I’m not a plot person. I never have been. As a reader plot is, and has been since I was a child, no more than background noise to me. If you’d asked my eleven-year-old self to summarise Harry Potter for you, I’m pretty sure I’d have said, “It’s about a boy wizard,” not, “It’s about an ordinary boy who goes to this awesome magical school and is pitted against the forces of good and evil!”. For me, a character is a story in and of themselves and the sequence of events, no matter how awesome, always plays second fiddle.

As a writer, my inability to be seriously invested in the events of a story has been a bit of a shortcoming. I’ve learned to use the people around me to overcome this issue. Friends occasionally veto ridiculous, plotless story ideas of mine — the one about a boy who really, really wanted to be a tree is a good example of this, or the novel featuring a girl who sat about reading poetry all day. Beta readers and crit partners will tell me if my story wanders all over the place, adhering to no evident structure. Even in the final stages of edits on FALL TO PIECES, my editor’s asking me to cut internal monologue, or needless imagery to move the story along.

In my more recent writing, however, perhaps as a result of going through this processs, I’ve found myself doing the polar opposite: over-emphasizing plot (for me, anyway). I make spreadsheets and timelines of events. I try my best to adhere to a three act structure. This is a good thing, in some ways, because it does keep the story moving along. But plotting (I should say over-plotting) has also proved to have some vampiric tendencies, sucking the lifeblood from my stories and sapping my enjoyment of the craft.

The events that looked so awesome in my timeline are reading as completely flat on the page. The characters are reading like caricatures, whose motivations make little sense. My drafts, sometimes, read like synopses rather than novels. It took me forever to figure out that over-emphasizing plot was doing me no favors. That obsessively plotting really didn’t suit me as a writer, or the stories I was trying to tell.

I don’t think the over-plotting phenomenon is unique to me, either, based upon some of my reading experiences. Often, when I’m reading really thrilling books with plots that speed along, ratcheting up tension in just the perfect way, something will happen, something big, like a character death, and this person will not be grieved, their death will not be reflected upon. Onwards with the plot!

When authors do this (me included) they may be keeping their external plot afloat nicely, but they’re compromising the emotional core of their stories. The ultimate goal of fiction is not to take a reader from Point A to Point B. The ultimate goal of fiction is to create something with an interesting aesthetic, that generates emotion in the reader. When we fail to do that, we are really, truly failing our readers.

It’s a failure that I’ve suffering through these past few months, but have finally moved past.
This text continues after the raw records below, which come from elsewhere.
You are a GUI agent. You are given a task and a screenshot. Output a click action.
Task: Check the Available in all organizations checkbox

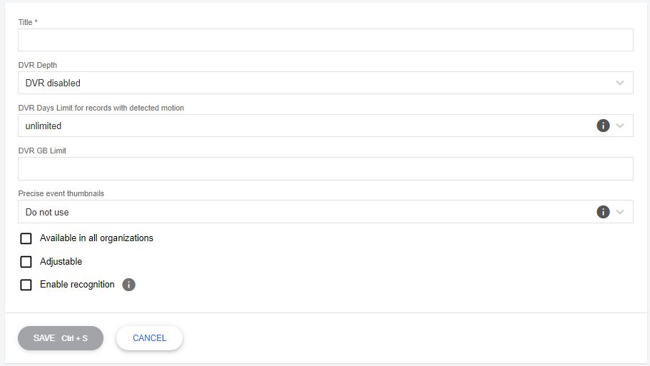[x=26, y=238]
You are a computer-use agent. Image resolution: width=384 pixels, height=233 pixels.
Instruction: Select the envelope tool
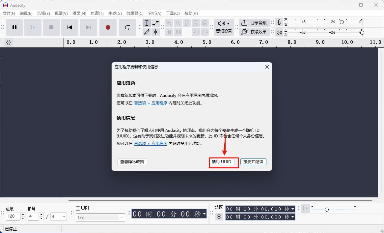click(x=155, y=23)
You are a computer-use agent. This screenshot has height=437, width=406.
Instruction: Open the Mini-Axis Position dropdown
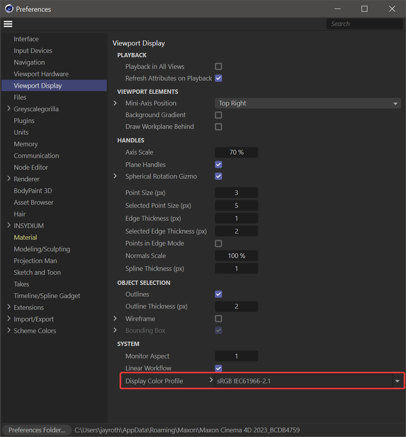(308, 103)
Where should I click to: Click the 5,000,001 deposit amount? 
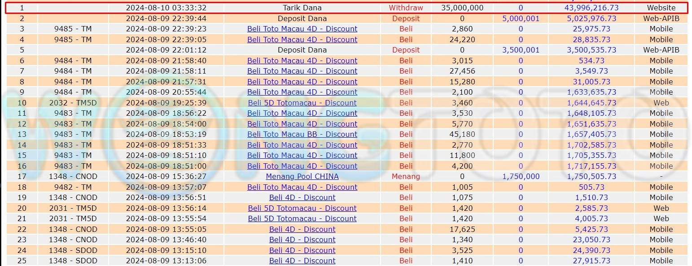pos(521,18)
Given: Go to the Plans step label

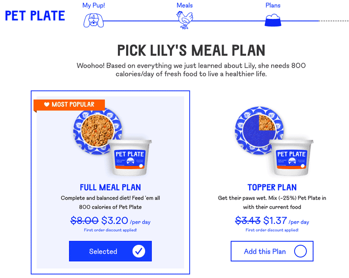Looking at the screenshot, I should [273, 5].
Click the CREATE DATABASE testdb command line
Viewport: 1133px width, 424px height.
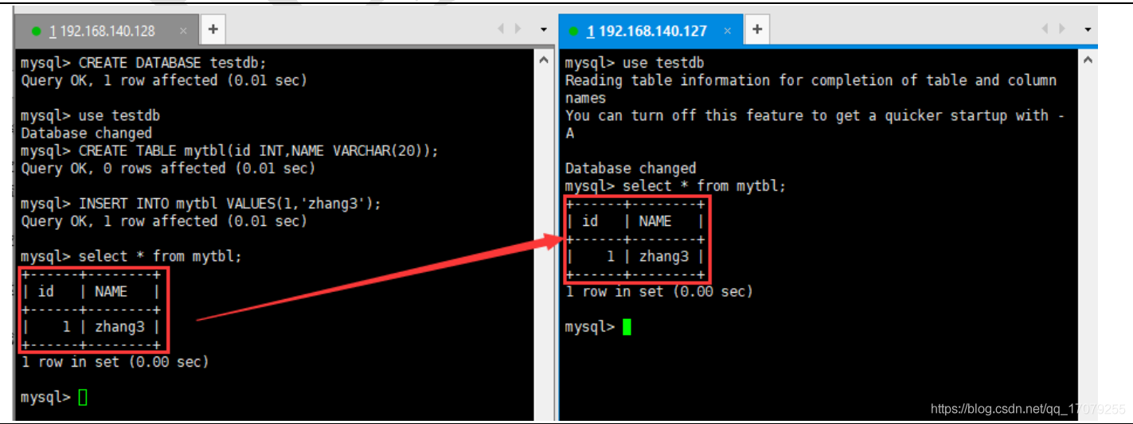tap(153, 63)
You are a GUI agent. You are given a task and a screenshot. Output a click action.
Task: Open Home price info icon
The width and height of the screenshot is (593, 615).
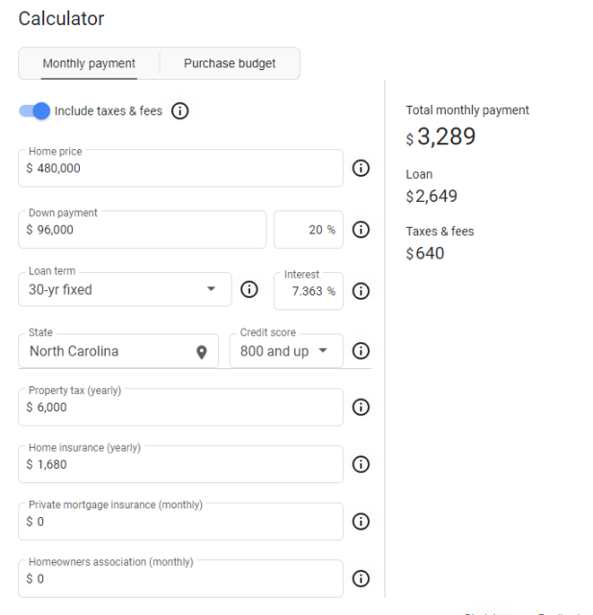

I scrapped the timelines and went back to focusing on meaning and characters. For me, it’s easier to get my words down and then whittle them into a plot shape, than to try and force them into a plot structure. Others work differently — plotters, I envy you your talents.

Nevertheless, for the sake of readerly pleasure I think that every writer has to lose sight of their plot. Not all the time, just now and again. Because I think it’s in those uncalculated moments that readers will truly be able to lose themselves in the story.

What do you guys think about the importance of plot?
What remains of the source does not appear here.